Monday, April 25, 2011

Spiced Apple Carrot Casserole

Spiced Apple Carrot Casserole
2 cups sliced carrots
2 green apples, peeled and sliced
1 TB brown sugar
1/4 tsp ground ginger
1/8 tsp ground nutmeg
1 TB butter (cold)
1 TB orange juice
1 TB raisins
1 TB fresh sage, chopped thinly
1 TB oil

1. Start out by getting your carrots ready - if you use baby carrots there isn't much to do except get them in the saucepan to steam. If using larger carrots, peel and slice into large pieces. Add a little water to a small saucepan and steam the carrots for about 7 minutes. Drain and set aside.
2. In a small bowl mix together the sugar and spices. At this point you can also get your baking dish ready. I used an 8x8 square baking dish. You'll want to grease the dish with some margarine or butter before adding any of your ingredients to it.
3. Peel your apples and slice into thin pieces (as if you were making an apple pie).
4. Layer half of the apples and carrots in the bottom of the dish. Sprinkle with half of the spice mixture and the raisins. Add the rest of the apples and carrots in a second layer.
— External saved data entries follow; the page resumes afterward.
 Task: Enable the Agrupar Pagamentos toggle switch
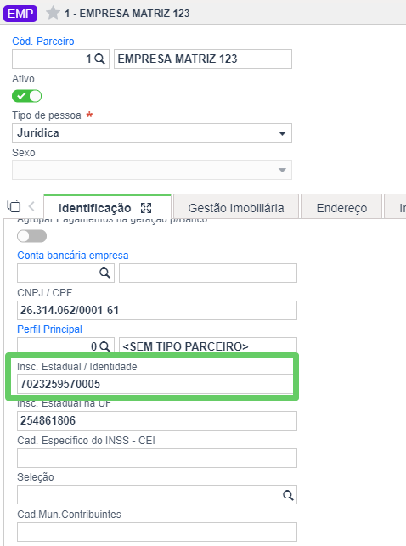coord(31,236)
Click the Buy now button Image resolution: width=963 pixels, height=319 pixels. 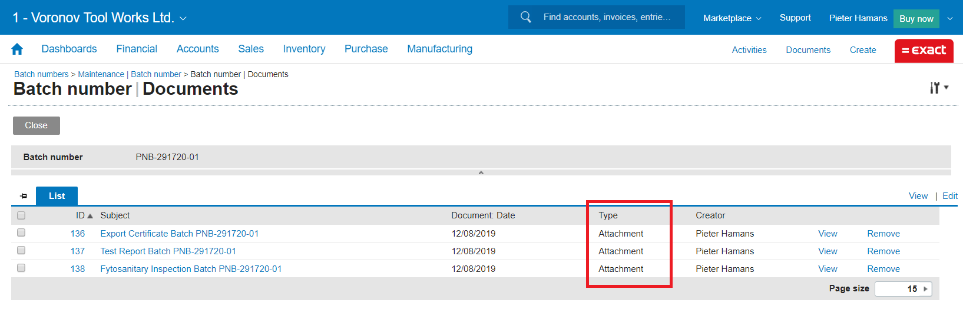(916, 19)
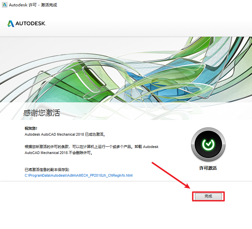Click the 许可激活 label below the checkmark

click(x=208, y=168)
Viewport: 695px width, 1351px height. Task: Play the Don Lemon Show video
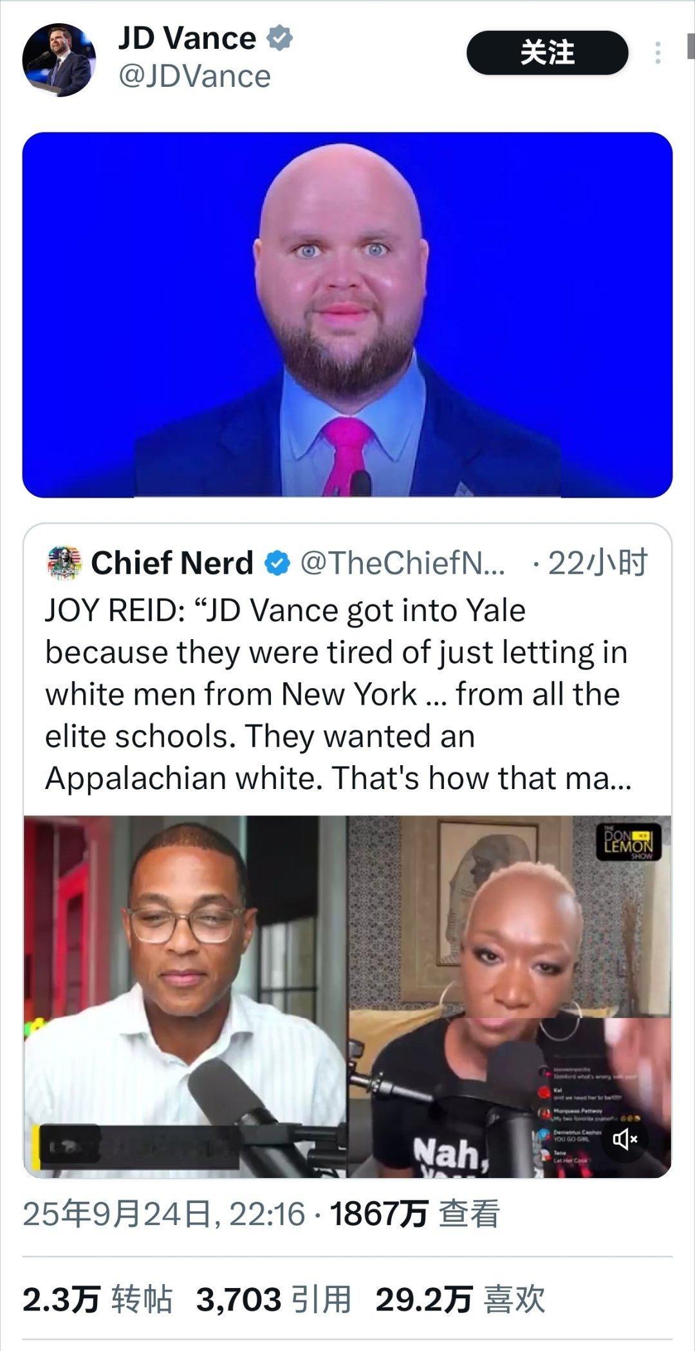[x=348, y=997]
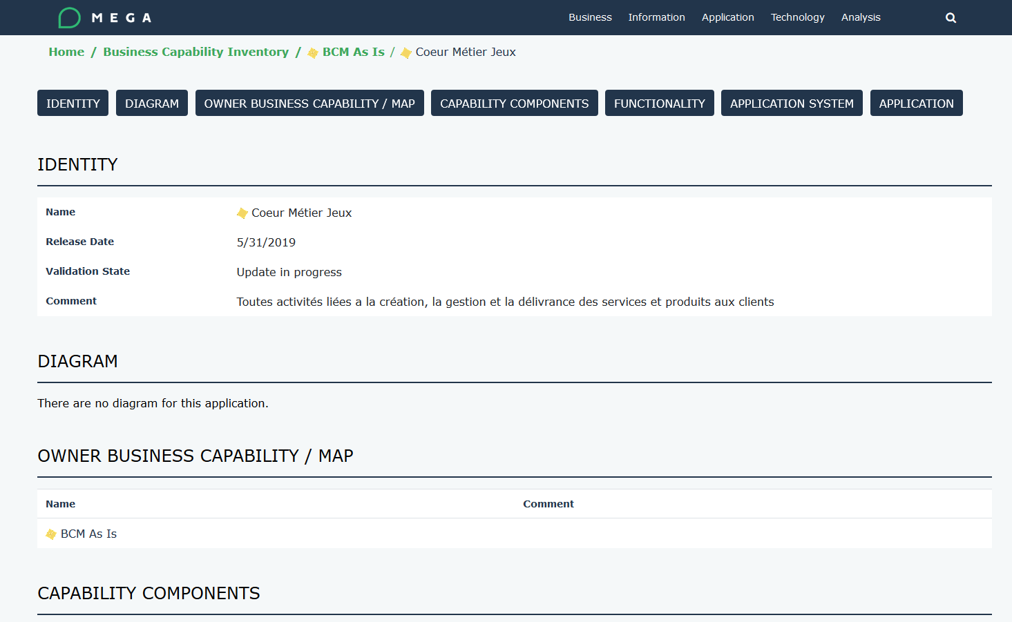Select the Capability Components button
Image resolution: width=1012 pixels, height=622 pixels.
(x=514, y=104)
Sprinkle with the rest of the spice mixture and pour the TB of orange juice over the dish as well. Cut your TB of butter into small cubes and dot the dish with butter.
5. In a small nonstick pan, over medium high heat, heat your oil and add the thinly sliced fresh sage leaves to the hot oil. It's almost like we're trying to create a crispy sage to add to the top of the dish. Be careful not to burn.
6. Top the dish with the crispy sage, preheat your oven to 350 degrees and bake for 35 minutes. If you're like me - this is how your oven will look about now. This is about the time that I wish I had one of those double ovens because my recipes were all calling for different baking temperatures. Thankfully, these dishes are all forgiving enough that if I'm a little warmer or cooler than the recipe calls for, the dish will still cook as it's supposed to.
7. Take the dish out when a fork goes easily into the carrots. You can also bake according to your preferences. If you like crunchier vegetables, cook for less - while if you like your vegetables almost mushy, cook for longer. The apples were a great pairing with the ham and added nice color to the plate!

Sorry to say that I didn't take a nice picture of my plate from Easter dinner all made up with the finished product, but I was very happy with everything and thought it was a good mixture of a few lighter dishes than our holidays sometimes consist of.